In this area, it’s always best to try to approach the issue as unemotionally as possible. It doesn’t help to draw sweeping conclusions, such as “it’s all about laziness, after all the Mexican immigrants can find jobs” or “it’s all about a lack of aggregate demand, after all the big drop occurred during the recession.” People are complicated and dozens of factors can interact to produce a given outcome. Look at the comment section after their debate, and you’ll see how not to think about this sort of issue.
When I think about causation, I approach it in terms of counterfactuals. Suppose we moved away from free trade? Suppose we discouraged automation. Suppose we reduced the benefits paid to middle age people not working. Each policy counterfactual might or might not have much effect, at the margin. My hunch is that reducing benefits and reducing incarceration would slightly boost the participation rate–but nothing dramatic.
He concludes with the observation that we don’t really know.

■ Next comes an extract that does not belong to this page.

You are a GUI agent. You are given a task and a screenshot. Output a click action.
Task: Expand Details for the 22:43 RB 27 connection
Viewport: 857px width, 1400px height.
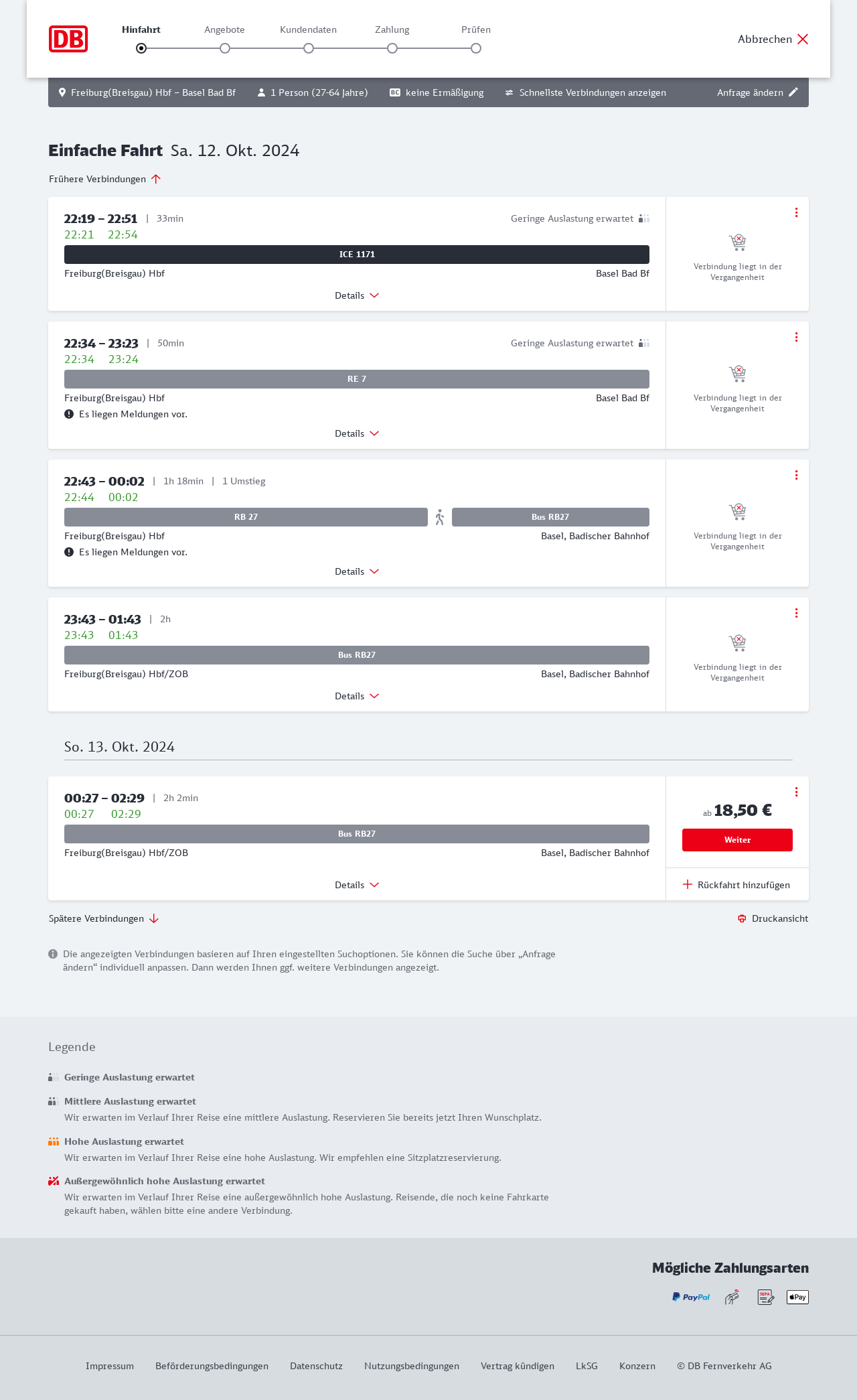click(357, 571)
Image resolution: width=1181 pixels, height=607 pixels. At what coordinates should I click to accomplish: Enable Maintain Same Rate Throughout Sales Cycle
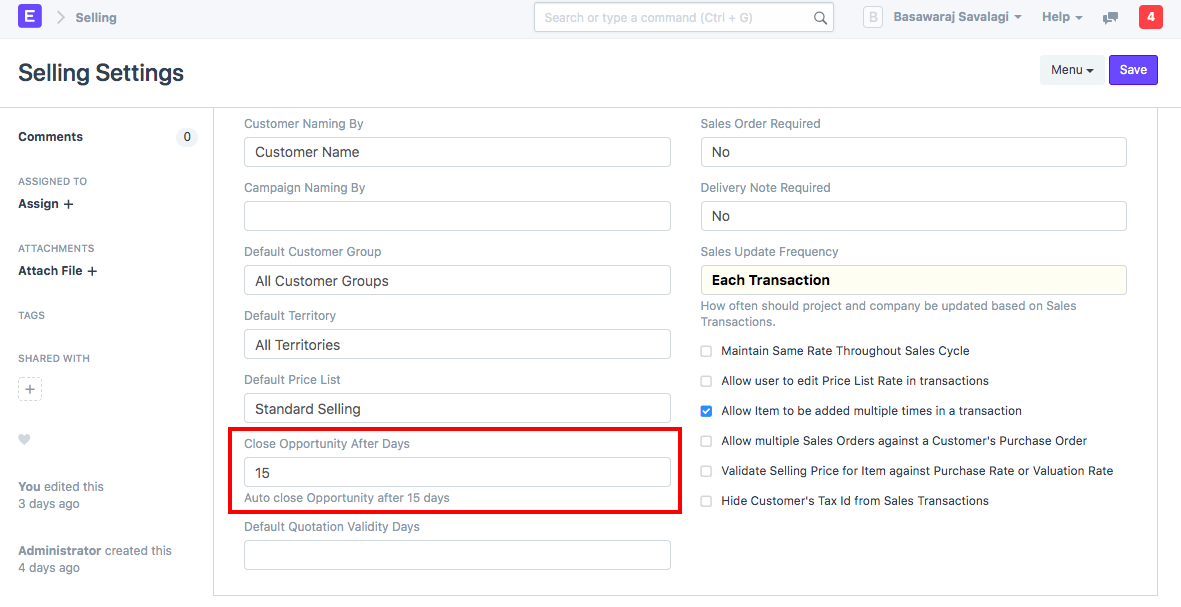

As I’ve written before, while I think that the hypothesis is possible I think that a) it hasn’t happened yet and won’t happen for some time; b) there are plenty of other factors which can explain present unemployment; and c) the burden of proof is on those who believe that technological unemployment is a present or near term problem.
1) We produce more…
2) With fewer human workers.
3) How?
In the real world, there are feedback loops which regulate processes. This is true with robots and importing.
Once robots have taken over and put everybody out of work, they will work all day and night producing goods and services that the now unemployed workers cannot purchase. The robots will soon become unemployed, or the owners will become penniless. This devolution will continue until human labor becomes cheaper than mechanical labor.
At some point, electricity will stop being produced or will be too costly to be used for manufacturing. The existing supply system cannot be supported by a country full of unemployed citizens (see Venezuela). Therefore, humans, once again, become cheaper than machines.
Voila, problem solved.
Since the Industrial Revolution began, the human population has increased. Many products that still exist can employ all the workers needed at that time. Had there been no progress, there would have been little need for the Industrial Revolution. Without an increased population, there is little need for the means to support that increased population.
Imagining the world without the means to bring it into existence is called fantasy.
The reason that the free-traders are able to produce un/under-employed workers without a systemwide breakdown is because the US (and the entire world) have a financialized economy. The lost wages are replaced by indebting workers. The problem today is that peak-debt most likely has been reached, and this is why the economy is dragging along.
For the “it has never happened before, but this could be the first time” response, I am willing to play the game. There will be leprechauns passing out pots of gold to all the unemployed.
I we don’t destroy the world with nukes, probably more likely we end up with lots of cheap electricity from fusion, better nuclear and solar/wind.
Steve
Nuclear fuel and disposal costs money. Nuclear, solar, and wind all require manufacturing, construction, installation, service, repair, replacement, and disposal, and all of this costs money. Unless the workers are going to donate their time or the robots are going to do all the work, the electricity will need to be sold at a cost high enough to allow at least a break-even return.
Note that the robots will have the same manufacturing, servicing, etc. requirements also.
While it works perfectly in the Star Trek universe, for a real world example, see Venezuela.